Cache (i.e. past_key_values) handling seems very problematic
In modeling_ernie4_5_vl.py lines 2882-2883, the past_key_values are set as:
if past_key_values is None:
past_key_values = tuple([None] * len(self.layers))
But lines 2911-2913 checks with:
past_key_value = (
past_key_values[idx] if past_key_values is not None else None # maybe it has to check past_key_values[idx] if not None?
)
And then running the model with use_cache enabled (use_cache=False works without a problem) gives:
Traceback (most recent call last):
File "/home/ml-team/ml-proj/docs/ernie_reproduce_error.py", line 63, in <module>
generated_ids = model.generate(
^^^^^^^^^^^^^^^
File "/home/ml-team/.pyenv/versions/ml-proj/lib/python3.12/site-packages/torch/utils/_contextlib.py", line 116, in decorate_context
return func(*args, **kwargs)
^^^^^^^^^^^^^^^^^^^^^
File "/home/ml-team/.pyenv/versions/ml-proj/lib/python3.12/site-packages/transformers/generation/utils.py", line 2629, in generate
result = self._sample(
^^^^^^^^^^^^^
File "/home/ml-team/.pyenv/versions/ml-proj/lib/python3.12/site-packages/transformers/generation/utils.py", line 3610, in _sample
outputs = self(**model_inputs, return_dict=True)
^^^^^^^^^^^^^^^^^^^^^^^^^^^^^^^^^^^^^^
File "/home/ml-team/.pyenv/versions/ml-proj/lib/python3.12/site-packages/torch/nn/modules/module.py", line 1751, in _wrapped_call_impl
return self._call_impl(*args, **kwargs)
^^^^^^^^^^^^^^^^^^^^^^^^^^^^^^^^
File "/home/ml-team/.pyenv/versions/ml-proj/lib/python3.12/site-packages/torch/nn/modules/module.py", line 1762, in _call_impl
return forward_call(*args, **kwargs)
^^^^^^^^^^^^^^^^^^^^^^^^^^^^^
File "/home/ml-team/.cache/huggingface/modules/transformers_modules/ERNIE-4.5-VL-28B-A3B-PT/modeling_ernie4_5_vl.py", line 4169, in forward
outputs = self.model(
^^^^^^^^^^^
File "/home/ml-team/.pyenv/versions/ml-proj/lib/python3.12/site-packages/torch/nn/modules/module.py", line 1751, in _wrapped_call_impl
return self._call_impl(*args, **kwargs)
^^^^^^^^^^^^^^^^^^^^^^^^^^^^^^^^
File "/home/ml-team/.pyenv/versions/ml-proj/lib/python3.12/site-packages/torch/nn/modules/module.py", line 1762, in _call_impl
return forward_call(*args, **kwargs)
^^^^^^^^^^^^^^^^^^^^^^^^^^^^^
File "/home/ml-team/.cache/huggingface/modules/transformers_modules/ERNIE-4.5-VL-28B-A3B-PT/modeling_ernie4_5_vl.py", line 2888, in forward
cache_length = past_key_values[0][0].shape[1]

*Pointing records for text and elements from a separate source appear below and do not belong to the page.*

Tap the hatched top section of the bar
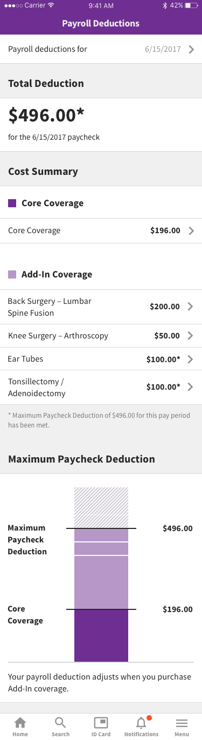(x=101, y=507)
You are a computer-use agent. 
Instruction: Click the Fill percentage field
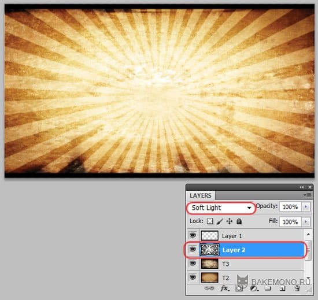(290, 222)
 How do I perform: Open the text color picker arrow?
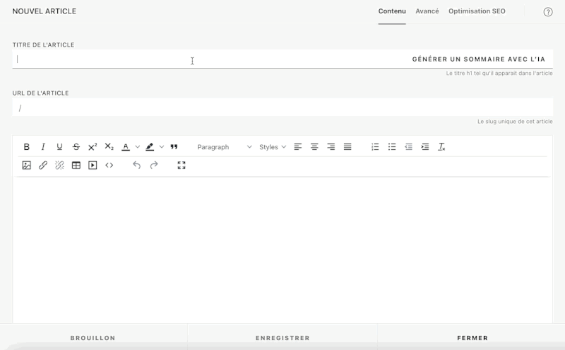click(x=138, y=147)
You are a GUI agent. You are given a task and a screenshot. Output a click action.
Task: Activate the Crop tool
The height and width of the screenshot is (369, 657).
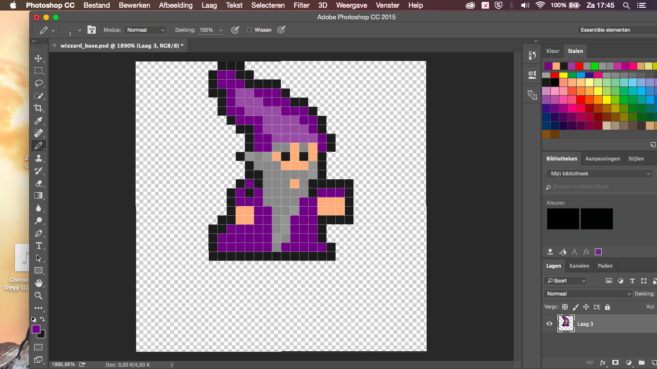tap(38, 108)
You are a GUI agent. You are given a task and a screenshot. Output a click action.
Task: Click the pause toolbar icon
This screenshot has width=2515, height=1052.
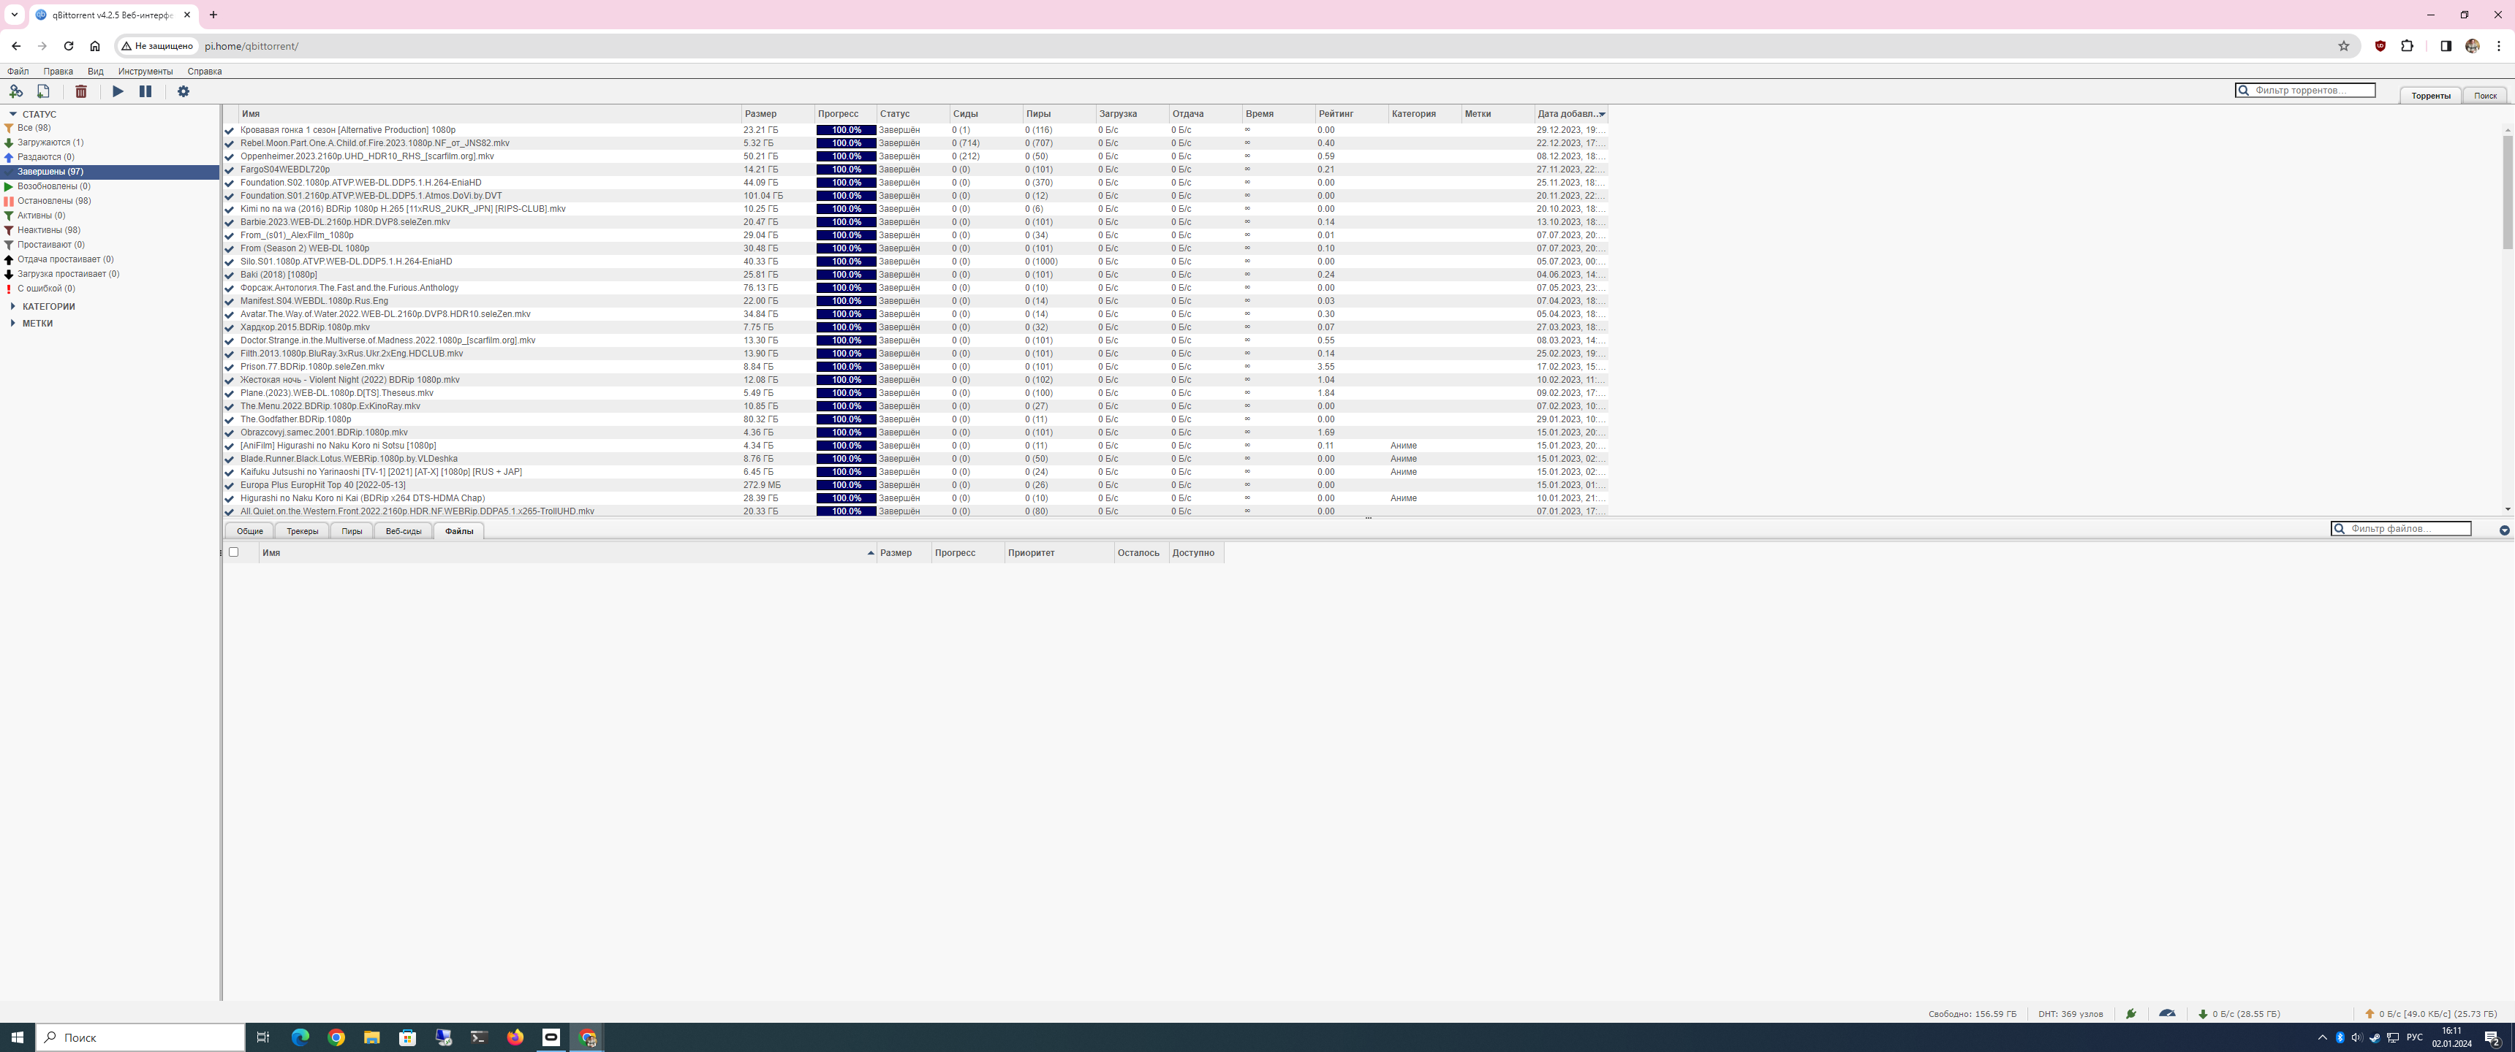(145, 92)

^^^^^^^^^^^^^^^^^^^^^^^^^^^
AttributeError: 'NoneType' object has no attribute 'shape'
Was this code tested?
Ok I think the following lines (2885-2889) are redundant:
seq_length_with_past = seq_length
cache_length = 0
if past_key_values[0] is not None:
cache_length = past_key_values[0][0].shape[1]

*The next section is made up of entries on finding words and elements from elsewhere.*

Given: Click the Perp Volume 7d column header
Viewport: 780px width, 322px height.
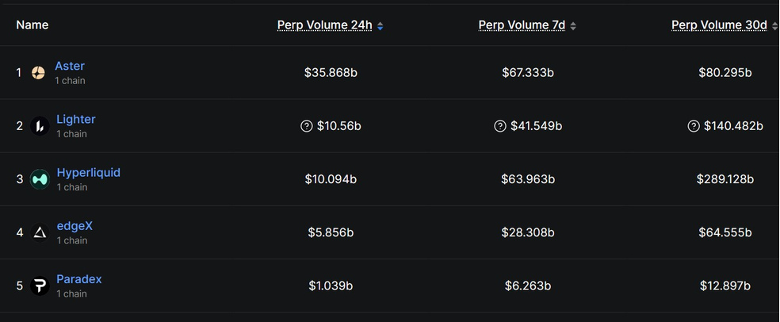Looking at the screenshot, I should [522, 25].
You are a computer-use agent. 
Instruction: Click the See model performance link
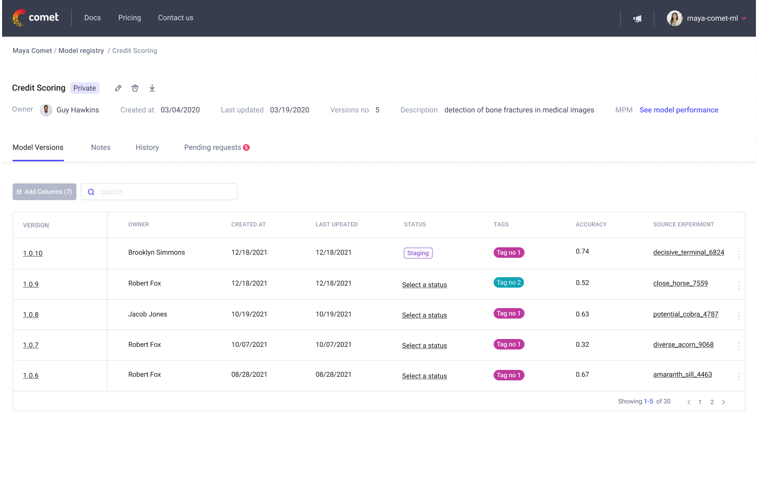(x=679, y=110)
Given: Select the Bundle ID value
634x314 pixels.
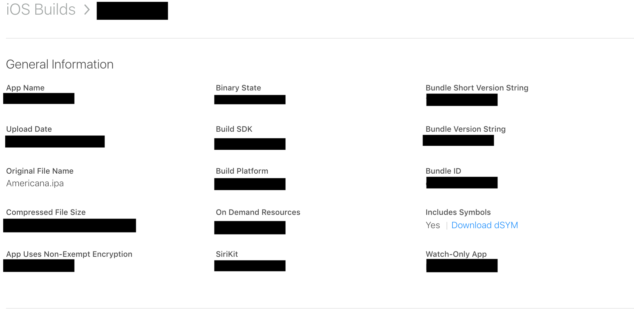Looking at the screenshot, I should click(x=462, y=183).
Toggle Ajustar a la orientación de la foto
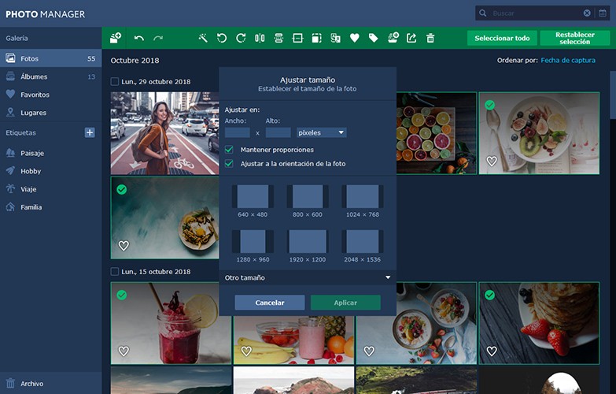The height and width of the screenshot is (394, 616). click(229, 163)
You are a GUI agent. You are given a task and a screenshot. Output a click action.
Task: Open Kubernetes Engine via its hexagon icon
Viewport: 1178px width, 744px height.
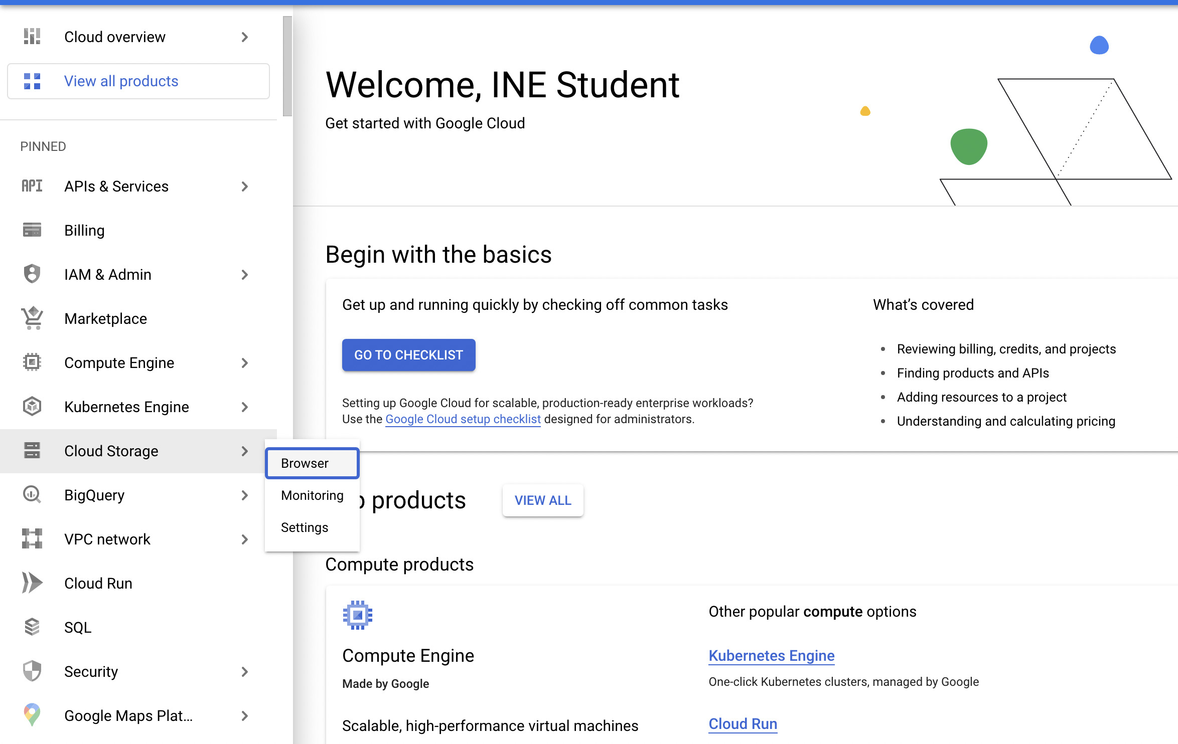pos(31,407)
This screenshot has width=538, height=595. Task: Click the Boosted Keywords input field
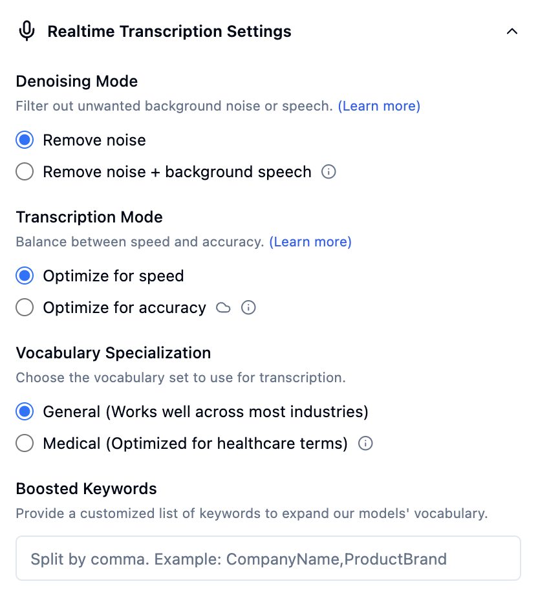(269, 558)
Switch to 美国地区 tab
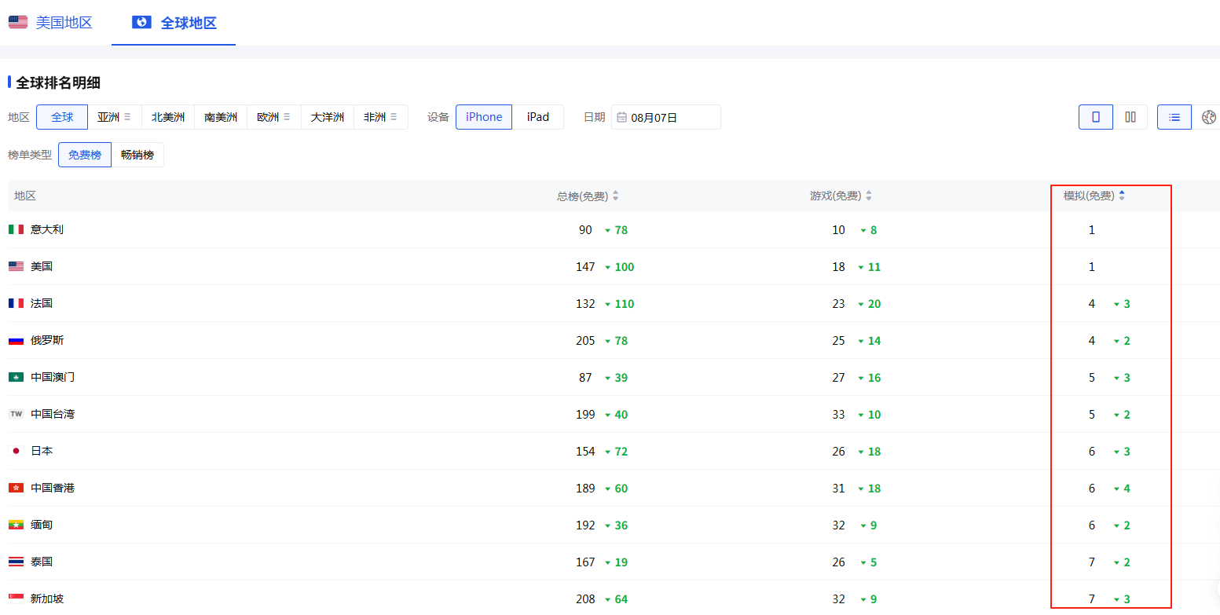 pyautogui.click(x=51, y=22)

seq_length_with_past += cache_length
And more importantly, lines (2911-2913) should be changed in following way (bug fix):
# REMOVE START
past_key_value = (
past_key_values[idx] if past_key_values is not None else None
)
# REMOVE END
# REPLACE START
past_key_value = past_key_values[idx]
# REPLACE END
Ok I think the following lines (2885-2889) are redundant:
seq_length_with_past = seq_length cache_length = 0 if past_key_values[0] is not None: cache_length = past_key_values[0][0].shape[1] seq_length_with_past += cache_lengthAnd more importantly, lines (2911-2913) should be changed in following way (bug fix):
# REMOVE START past_key_value = ( past_key_values[idx] if past_key_values is not None else None ) # REMOVE END # REPLACE START past_key_value = past_key_values[idx] # REPLACE END
I meet the same issue on the model,
with above change, the model can work ?
Sorry I forgot that I also edited line 2882 as follows:
if past_key_values is None or past_key_values[0][0] is None: # It was if past_key_values is None
So I think there is some problematic cache handling because past_key_values[0][0] is None is actually necessary. For now, the above changes make it runnable but I'll come back to it if it proves to cause significant performance issues (vllm and stuff).